__Extract provided__:

# Destination Filter



## DexNex (Apr 18, 2015)

Anyone else having trouble with Lyft saying that you used all your filters when you have no matched trips?


----------



## ItsASecret (Dec 1, 2014)

Restart your phone and reinstall your app.


----------



## Trump Economics (Jul 29, 2015)

ItsASecret said:


> Restart your phone and reinstall your app.


No, just uninstall the app and move on with your day.


----------



## DidIDoThat (Jan 9, 2017)

Lyft needs to do away with the 15 minute timer on DF, if i am drivibg from Jupiter to Miami, ill take rides all along the way so long as i am going the rifht direction, thus the need for DF, but when it times out every 15 min, you have to restart it. If they limit the number of times you can restart it without a ride, they might as well remove it.


----------



## Jennyma (Jul 16, 2016)

It worked for the first time in 2.5 years.


----------



## fairsailing (May 16, 2016)

DexNex said:


> Anyone else having trouble with Lyft saying that you used all your filters when you have no matched trips?


Yep, just happened to me today. Lyft turned off my filter for the day with zero runs. So I wrote to support with a copy of the ride rule (see attached) and they claim that is not what it says. WTF. It's there in plain English.

And it didn't work this way until they increased the usage to six. And if you end a session before 15 minutes to take a high PT non-destination ride, you have just used one of your six attempts. They also used to let the 15 minute timer go way over, now I swear they are ending it a minute it two early so they can quickly take away the tool.

Lyft has become the new Uber.


----------



## Dropking (Aug 18, 2017)

__Items__:
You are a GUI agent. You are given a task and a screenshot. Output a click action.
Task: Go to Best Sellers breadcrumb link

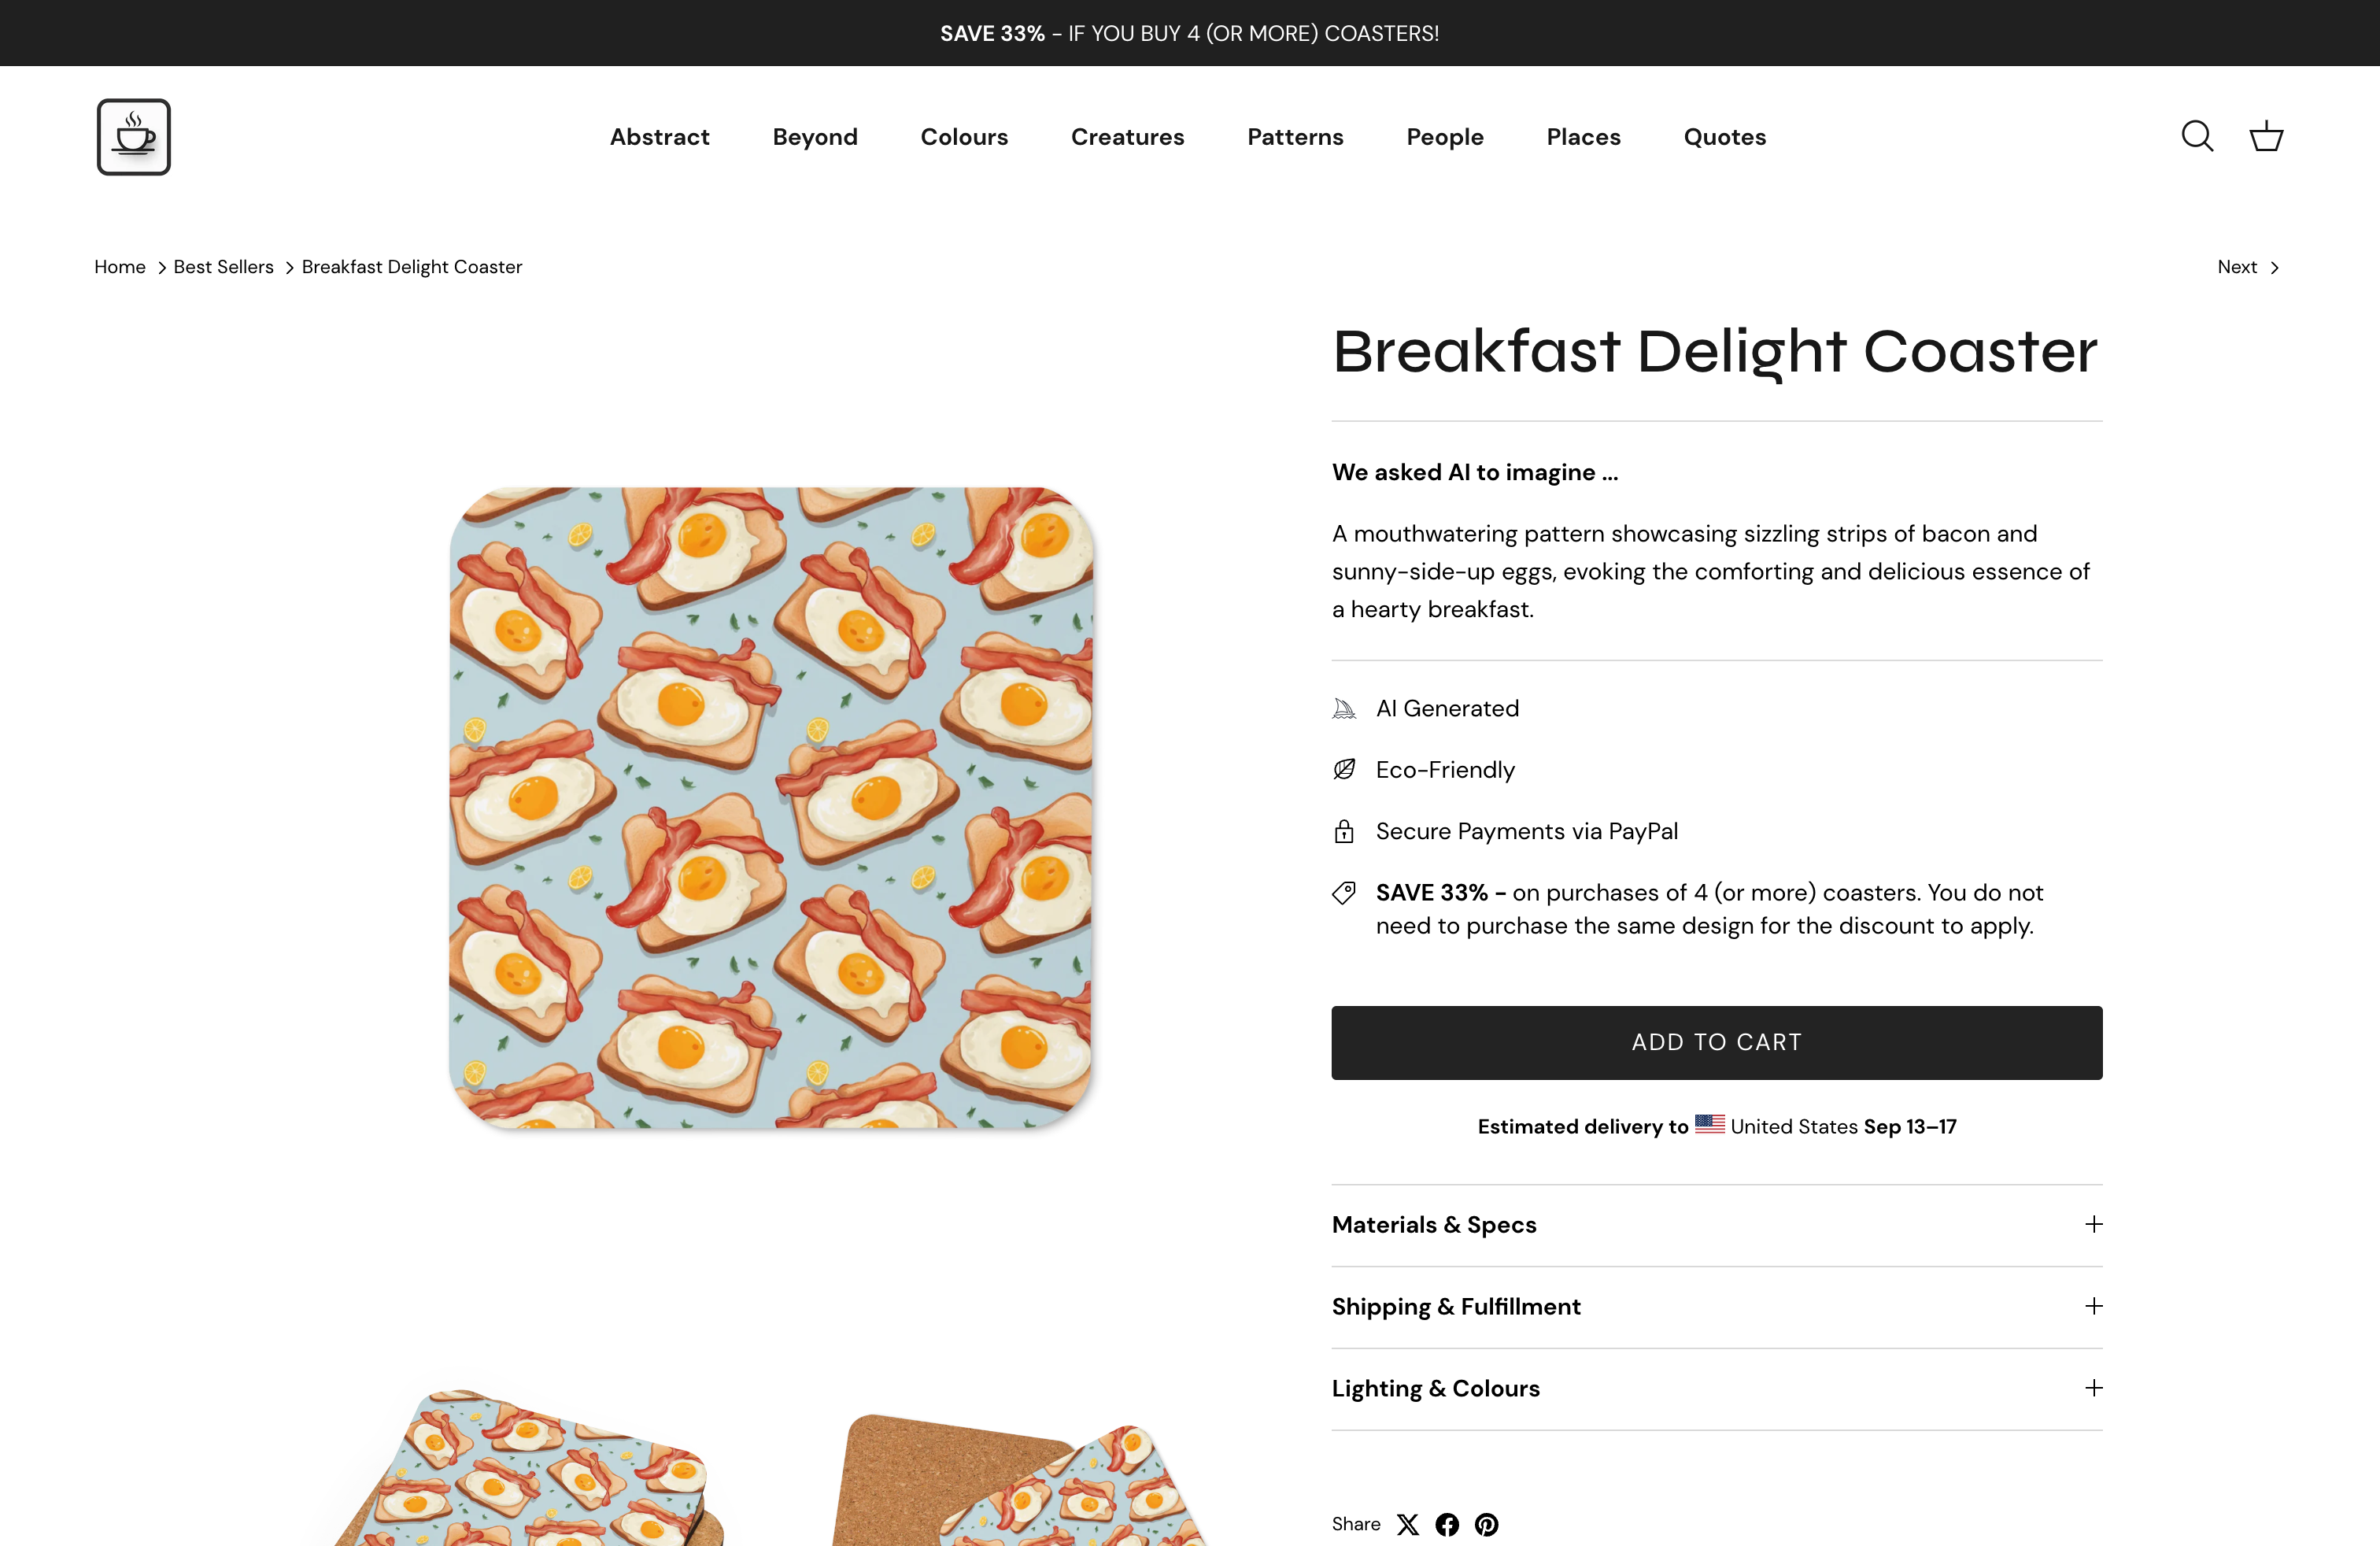(223, 267)
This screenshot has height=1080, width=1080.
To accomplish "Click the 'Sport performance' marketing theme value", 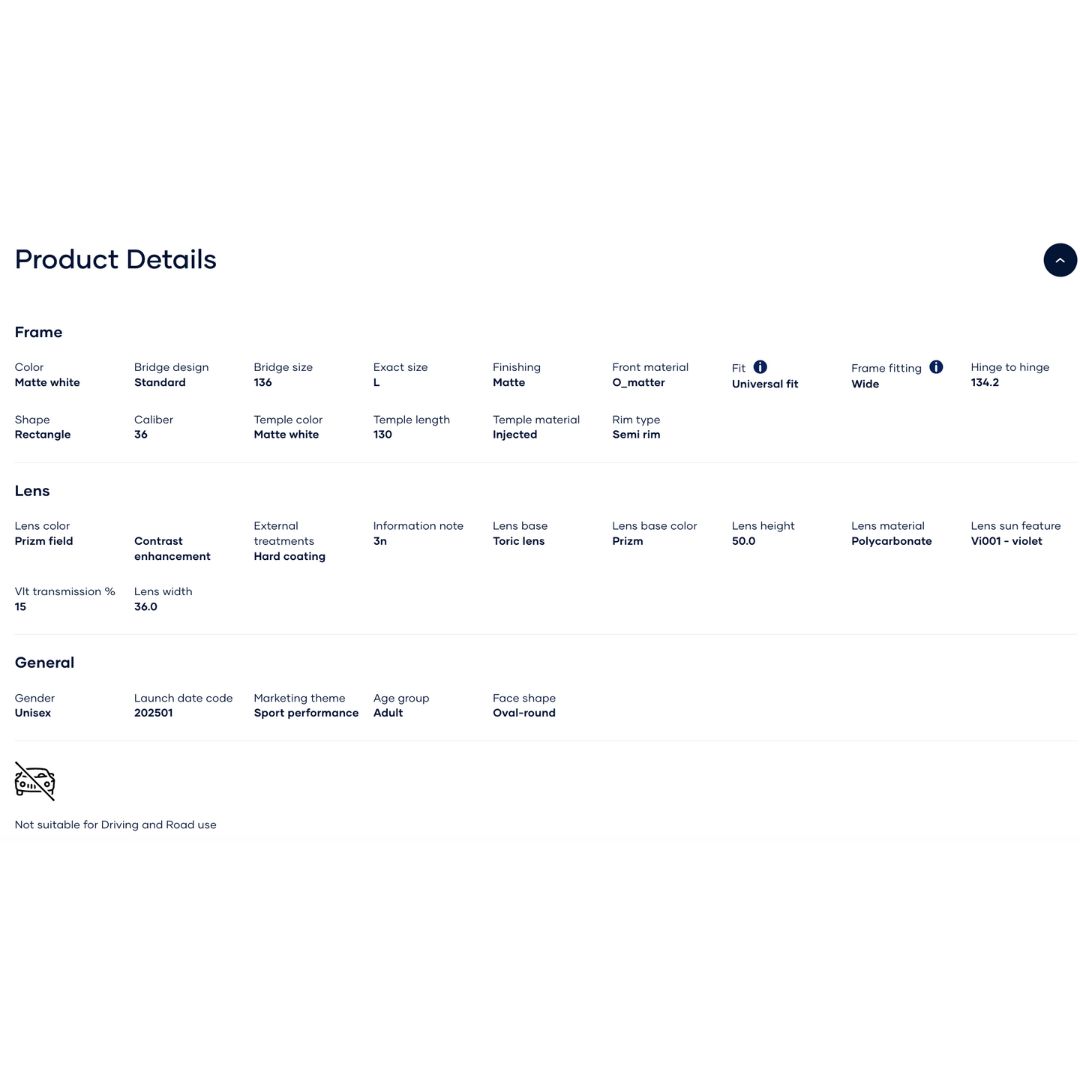I will [306, 713].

__Requirements__: Reproduce the whole forum thread on Lyft's destination filter word for word. Nothing in the lines above matters here.

__Response for this exercise__:
# Destination Filter



## DexNex (Apr 18, 2015)

Anyone else having trouble with Lyft saying that you used all your filters when you have no matched trips?


----------



## ItsASecret (Dec 1, 2014)

Restart your phone and reinstall your app.


----------



## Trump Economics (Jul 29, 2015)

ItsASecret said:


> Restart your phone and reinstall your app.


No, just uninstall the app and move on with your day.


----------



## DidIDoThat (Jan 9, 2017)

Lyft needs to do away with the 15 minute timer on DF, if i am drivibg from Jupiter to Miami, ill take rides all along the way so long as i am going the rifht direction, thus the need for DF, but when it times out every 15 min, you have to restart it. If they limit the number of times you can restart it without a ride, they might as well remove it.


----------



## Jennyma (Jul 16, 2016)

It worked for the first time in 2.5 years.


----------



## fairsailing (May 16, 2016)

DexNex said:


> Anyone else having trouble with Lyft saying that you used all your filters when you have no matched trips?


Yep, just happened to me today. Lyft turned off my filter for the day with zero runs. So I wrote to support with a copy of the ride rule (see attached) and they claim that is not what it says. WTF. It's there in plain English.

And it didn't work this way until they increased the usage to six. And if you end a session before 15 minutes to take a high PT non-destination ride, you have just used one of your six attempts. They also used to let the 15 minute timer go way over, now I swear they are ending it a minute it two early so they can quickly take away the tool.

Lyft has become the new Uber.


----------



## Dropking (Aug 18, 2017)